▸ **Work to be completed**: The entries are given below. Output each one unchanged.
(Excerpted records begins)
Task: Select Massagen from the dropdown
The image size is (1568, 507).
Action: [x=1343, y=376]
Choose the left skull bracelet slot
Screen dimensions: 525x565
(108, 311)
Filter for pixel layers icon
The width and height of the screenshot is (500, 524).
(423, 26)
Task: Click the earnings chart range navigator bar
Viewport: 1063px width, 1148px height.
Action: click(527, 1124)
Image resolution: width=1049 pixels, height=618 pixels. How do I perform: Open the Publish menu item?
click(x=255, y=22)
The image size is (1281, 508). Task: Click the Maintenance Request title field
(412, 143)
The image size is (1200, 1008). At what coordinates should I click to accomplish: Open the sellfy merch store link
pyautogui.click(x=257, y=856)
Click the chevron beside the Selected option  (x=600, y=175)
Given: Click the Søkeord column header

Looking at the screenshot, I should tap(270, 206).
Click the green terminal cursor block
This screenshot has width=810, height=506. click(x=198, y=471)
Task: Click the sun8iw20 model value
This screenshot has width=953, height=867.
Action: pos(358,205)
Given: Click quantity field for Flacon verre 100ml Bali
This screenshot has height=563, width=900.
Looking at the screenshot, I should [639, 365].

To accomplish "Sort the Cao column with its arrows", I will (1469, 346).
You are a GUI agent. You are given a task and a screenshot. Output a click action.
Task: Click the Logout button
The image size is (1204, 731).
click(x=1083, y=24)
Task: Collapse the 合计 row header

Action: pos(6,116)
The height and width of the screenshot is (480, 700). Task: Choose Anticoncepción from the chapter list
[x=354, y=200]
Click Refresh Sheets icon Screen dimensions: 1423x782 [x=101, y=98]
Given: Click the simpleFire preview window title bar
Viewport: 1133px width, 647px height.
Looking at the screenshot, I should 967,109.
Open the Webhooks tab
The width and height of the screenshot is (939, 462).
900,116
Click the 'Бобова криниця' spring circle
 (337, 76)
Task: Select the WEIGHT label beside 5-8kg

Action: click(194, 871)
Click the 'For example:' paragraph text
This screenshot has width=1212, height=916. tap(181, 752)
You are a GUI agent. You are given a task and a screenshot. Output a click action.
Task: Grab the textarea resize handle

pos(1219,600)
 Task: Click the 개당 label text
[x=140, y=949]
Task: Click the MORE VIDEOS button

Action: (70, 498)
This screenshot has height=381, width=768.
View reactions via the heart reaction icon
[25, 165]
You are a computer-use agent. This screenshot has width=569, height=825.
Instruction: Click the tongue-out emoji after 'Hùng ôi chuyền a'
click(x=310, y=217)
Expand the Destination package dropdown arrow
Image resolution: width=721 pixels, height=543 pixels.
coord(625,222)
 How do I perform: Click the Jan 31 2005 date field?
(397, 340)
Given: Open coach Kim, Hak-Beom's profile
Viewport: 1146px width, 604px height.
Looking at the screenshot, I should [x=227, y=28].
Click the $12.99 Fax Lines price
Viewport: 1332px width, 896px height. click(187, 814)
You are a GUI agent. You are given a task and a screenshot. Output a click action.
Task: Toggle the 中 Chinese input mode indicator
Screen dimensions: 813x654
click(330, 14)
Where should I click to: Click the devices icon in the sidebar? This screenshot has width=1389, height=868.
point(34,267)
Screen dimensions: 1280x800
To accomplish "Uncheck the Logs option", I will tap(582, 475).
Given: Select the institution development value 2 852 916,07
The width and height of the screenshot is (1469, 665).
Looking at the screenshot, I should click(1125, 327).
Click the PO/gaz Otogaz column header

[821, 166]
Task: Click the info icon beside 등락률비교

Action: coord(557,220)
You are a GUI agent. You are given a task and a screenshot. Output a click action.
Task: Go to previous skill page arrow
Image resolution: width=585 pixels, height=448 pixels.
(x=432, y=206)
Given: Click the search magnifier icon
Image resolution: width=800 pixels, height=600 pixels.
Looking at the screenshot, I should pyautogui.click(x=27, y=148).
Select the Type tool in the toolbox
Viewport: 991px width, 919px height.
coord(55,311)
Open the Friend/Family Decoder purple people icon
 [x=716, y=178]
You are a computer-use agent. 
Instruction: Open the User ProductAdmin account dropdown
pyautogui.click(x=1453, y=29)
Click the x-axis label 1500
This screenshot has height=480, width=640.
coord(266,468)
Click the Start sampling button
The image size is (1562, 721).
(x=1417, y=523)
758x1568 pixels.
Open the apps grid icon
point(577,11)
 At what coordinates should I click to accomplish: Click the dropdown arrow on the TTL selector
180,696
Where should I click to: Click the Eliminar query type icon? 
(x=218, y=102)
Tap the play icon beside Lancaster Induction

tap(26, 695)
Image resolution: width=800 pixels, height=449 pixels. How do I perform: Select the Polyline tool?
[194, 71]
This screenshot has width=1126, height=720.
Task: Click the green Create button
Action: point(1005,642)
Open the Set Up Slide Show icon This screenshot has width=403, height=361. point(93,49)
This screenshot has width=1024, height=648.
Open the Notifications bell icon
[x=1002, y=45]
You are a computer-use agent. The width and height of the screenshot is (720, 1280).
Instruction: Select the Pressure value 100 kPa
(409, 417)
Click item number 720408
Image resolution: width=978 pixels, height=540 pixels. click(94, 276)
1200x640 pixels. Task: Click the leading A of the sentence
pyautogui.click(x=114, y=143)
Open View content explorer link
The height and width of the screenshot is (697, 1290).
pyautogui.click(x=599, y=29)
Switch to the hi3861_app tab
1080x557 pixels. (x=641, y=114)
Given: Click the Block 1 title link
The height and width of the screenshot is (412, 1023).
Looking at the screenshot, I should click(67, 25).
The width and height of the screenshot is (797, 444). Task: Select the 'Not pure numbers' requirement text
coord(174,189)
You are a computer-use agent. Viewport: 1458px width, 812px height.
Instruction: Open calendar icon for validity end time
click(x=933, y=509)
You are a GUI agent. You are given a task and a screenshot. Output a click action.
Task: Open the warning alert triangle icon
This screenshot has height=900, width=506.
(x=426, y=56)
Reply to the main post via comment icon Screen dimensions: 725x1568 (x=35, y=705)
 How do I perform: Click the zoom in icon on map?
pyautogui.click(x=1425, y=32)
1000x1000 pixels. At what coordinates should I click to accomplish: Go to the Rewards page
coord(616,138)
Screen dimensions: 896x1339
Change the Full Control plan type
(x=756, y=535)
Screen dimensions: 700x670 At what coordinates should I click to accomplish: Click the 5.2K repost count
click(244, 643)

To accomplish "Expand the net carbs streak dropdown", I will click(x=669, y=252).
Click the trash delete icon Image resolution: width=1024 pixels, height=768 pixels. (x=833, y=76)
(Excerpted records ends)
▸ **Output of the task**:
Task: Select Massagen from the dropdown
The image size is (1568, 507).
Action: [x=1343, y=376]
Choose the left skull bracelet slot
Screen dimensions: 525x565
(108, 311)
Filter for pixel layers icon
The width and height of the screenshot is (500, 524).
(423, 26)
Task: Click the earnings chart range navigator bar
Viewport: 1063px width, 1148px height.
Action: click(527, 1124)
Image resolution: width=1049 pixels, height=618 pixels. How do I perform: Open the Publish menu item?
click(x=255, y=22)
The image size is (1281, 508). Task: Click the Maintenance Request title field
(412, 143)
The image size is (1200, 1008). At what coordinates should I click to accomplish: Open the sellfy merch store link
pyautogui.click(x=257, y=856)
Click the chevron beside the Selected option  (x=600, y=175)
Given: Click the Søkeord column header

Looking at the screenshot, I should tap(270, 206).
Click the green terminal cursor block
This screenshot has width=810, height=506. click(x=198, y=471)
Task: Click the sun8iw20 model value
This screenshot has width=953, height=867.
Action: pos(358,205)
Given: Click quantity field for Flacon verre 100ml Bali
This screenshot has height=563, width=900.
Looking at the screenshot, I should [639, 365].

To accomplish "Sort the Cao column with its arrows", I will (1469, 346).
You are a GUI agent. You are given a task and a screenshot. Output a click action.
Task: Click the Logout button
The image size is (1204, 731).
click(x=1083, y=24)
Task: Collapse the 合计 row header

Action: pos(6,116)
The height and width of the screenshot is (480, 700). Task: Choose Anticoncepción from the chapter list
[x=354, y=200]
Click Refresh Sheets icon Screen dimensions: 1423x782 [x=101, y=98]
Given: Click the simpleFire preview window title bar
Viewport: 1133px width, 647px height.
Looking at the screenshot, I should 967,109.
Open the Webhooks tab
The width and height of the screenshot is (939, 462).
900,116
Click the 'Бобова криниця' spring circle
 (337, 76)
Task: Select the WEIGHT label beside 5-8kg

Action: click(194, 871)
Click the 'For example:' paragraph text
This screenshot has width=1212, height=916. tap(181, 752)
You are a GUI agent. You are given a task and a screenshot. Output a click action.
Task: Grab the textarea resize handle

pos(1219,600)
 Task: Click the 개당 label text
[x=140, y=949]
Task: Click the MORE VIDEOS button

Action: (70, 498)
This screenshot has height=381, width=768.
View reactions via the heart reaction icon
[25, 165]
You are a computer-use agent. This screenshot has width=569, height=825.
Instruction: Click the tongue-out emoji after 'Hùng ôi chuyền a'
click(x=310, y=217)
Expand the Destination package dropdown arrow
Image resolution: width=721 pixels, height=543 pixels.
coord(625,222)
 How do I perform: Click the Jan 31 2005 date field?
(397, 340)
Given: Open coach Kim, Hak-Beom's profile
Viewport: 1146px width, 604px height.
Looking at the screenshot, I should [x=227, y=28].
Click the $12.99 Fax Lines price
Viewport: 1332px width, 896px height. click(187, 814)
You are a GUI agent. You are given a task and a screenshot. Output a click action.
Task: Toggle the 中 Chinese input mode indicator
Screen dimensions: 813x654
click(330, 14)
Where should I click to: Click the devices icon in the sidebar? This screenshot has width=1389, height=868.
point(34,267)
Screen dimensions: 1280x800
To accomplish "Uncheck the Logs option", I will tap(582, 475).
Given: Select the institution development value 2 852 916,07
The width and height of the screenshot is (1469, 665).
Looking at the screenshot, I should click(1125, 327).
Click the PO/gaz Otogaz column header

[821, 166]
Task: Click the info icon beside 등락률비교

Action: coord(557,220)
You are a GUI agent. You are given a task and a screenshot. Output a click action.
Task: Go to previous skill page arrow
Image resolution: width=585 pixels, height=448 pixels.
(x=432, y=206)
Given: Click the search magnifier icon
Image resolution: width=800 pixels, height=600 pixels.
Looking at the screenshot, I should pyautogui.click(x=27, y=148).
Select the Type tool in the toolbox
Viewport: 991px width, 919px height.
coord(55,311)
Open the Friend/Family Decoder purple people icon
 [x=716, y=178]
You are a computer-use agent. 
Instruction: Open the User ProductAdmin account dropdown
pyautogui.click(x=1453, y=29)
Click the x-axis label 1500
This screenshot has height=480, width=640.
coord(266,468)
Click the Start sampling button
The image size is (1562, 721).
(x=1417, y=523)
758x1568 pixels.
Open the apps grid icon
point(577,11)
 At what coordinates should I click to accomplish: Click the dropdown arrow on the TTL selector
180,696
Where should I click to: Click the Eliminar query type icon? 
(x=218, y=102)
Tap the play icon beside Lancaster Induction

tap(26, 695)
Image resolution: width=800 pixels, height=449 pixels. How do I perform: Select the Polyline tool?
[194, 71]
This screenshot has width=1126, height=720.
Task: Click the green Create button
Action: point(1005,642)
Open the Set Up Slide Show icon This screenshot has width=403, height=361. point(93,49)
This screenshot has width=1024, height=648.
Open the Notifications bell icon
[x=1002, y=45]
You are a computer-use agent. The width and height of the screenshot is (720, 1280).
Instruction: Select the Pressure value 100 kPa
(409, 417)
Click item number 720408
Image resolution: width=978 pixels, height=540 pixels. click(94, 276)
1200x640 pixels. Task: Click the leading A of the sentence
pyautogui.click(x=114, y=143)
Open View content explorer link
The height and width of the screenshot is (697, 1290).
pyautogui.click(x=599, y=29)
Switch to the hi3861_app tab
1080x557 pixels. (x=641, y=114)
Given: Click the Block 1 title link
The height and width of the screenshot is (412, 1023).
Looking at the screenshot, I should click(67, 25).
The width and height of the screenshot is (797, 444). Task: Select the 'Not pure numbers' requirement text
coord(174,189)
You are a computer-use agent. Viewport: 1458px width, 812px height.
Instruction: Open calendar icon for validity end time
click(x=933, y=509)
You are a GUI agent. You are given a task and a screenshot. Output a click action.
Task: Open the warning alert triangle icon
This screenshot has height=900, width=506.
(x=426, y=56)
Reply to the main post via comment icon Screen dimensions: 725x1568 (x=35, y=705)
 How do I perform: Click the zoom in icon on map?
pyautogui.click(x=1425, y=32)
1000x1000 pixels. At what coordinates should I click to accomplish: Go to the Rewards page
coord(616,138)
Screen dimensions: 896x1339
Change the Full Control plan type
(x=756, y=535)
Screen dimensions: 700x670 At what coordinates should I click to accomplish: Click the 5.2K repost count
click(244, 643)

To accomplish "Expand the net carbs streak dropdown", I will click(x=669, y=252).
Click the trash delete icon Image resolution: width=1024 pixels, height=768 pixels. (x=833, y=76)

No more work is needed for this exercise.